= Norman Bethune Sr. =

Norman Bethune (13 August 1822 – 12 October 1892) was the son of Angus Bethune who was a fur trader. Norman was born in Moose Factory, Rupert's Land. Because of his father's family connections, such as his brother, Donald Bethune, the family moved to Toronto in 1840 where Norman was enrolled in Upper Canada College. From there he went for an arts degree at King's College and then to medical school in England where he graduated in 1848 as a member of the Royal College of Surgeons.

In 1849, Norman and four other doctors started a third medical school in Toronto called the Upper Canada School of Medicine. When a big dispute broke out over the conversion of Kings College to a secular school, the University of Toronto, Bishop John Strachan started Trinity College as a new Anglican alternative. The Upper Canada Medical Group, including Bethune, became the medical faculty of the new college. However, the medical school had difficulty in attracting enough paying Anglican students and started offering instruction to others as well. A dispute broke out with Strachan, causing the mass resignation of the medical faculty.

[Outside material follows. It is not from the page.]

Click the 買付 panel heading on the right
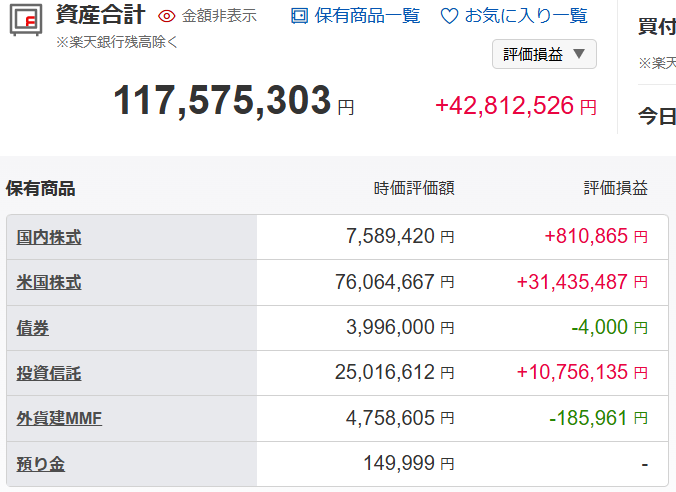676x492 pixels. pyautogui.click(x=657, y=27)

Bethune and many other faculty joined the Toronto School of Medicine. He taught successfully there and then returned to Trinity College in 1871. He was professor of surgery there until 1881. His career drew little recorded notice from that time until his death. His career spans an era when science separated itself from religion and government became increasingly involved in the funding of medical education.

In 1859, while traveling in Europe, he journeyed to Italy, to tend those wounded in the Battle of Solferino. Henri Dunant was impressed by Bethune's efforts, and mentioned him as "Norman Bettun" in A Memory of Solferino.

He had a grandson, Henry Norman Bethune who also became a physician and achieved high recognition for his medical work and his activity in China with Mao Zedong's army.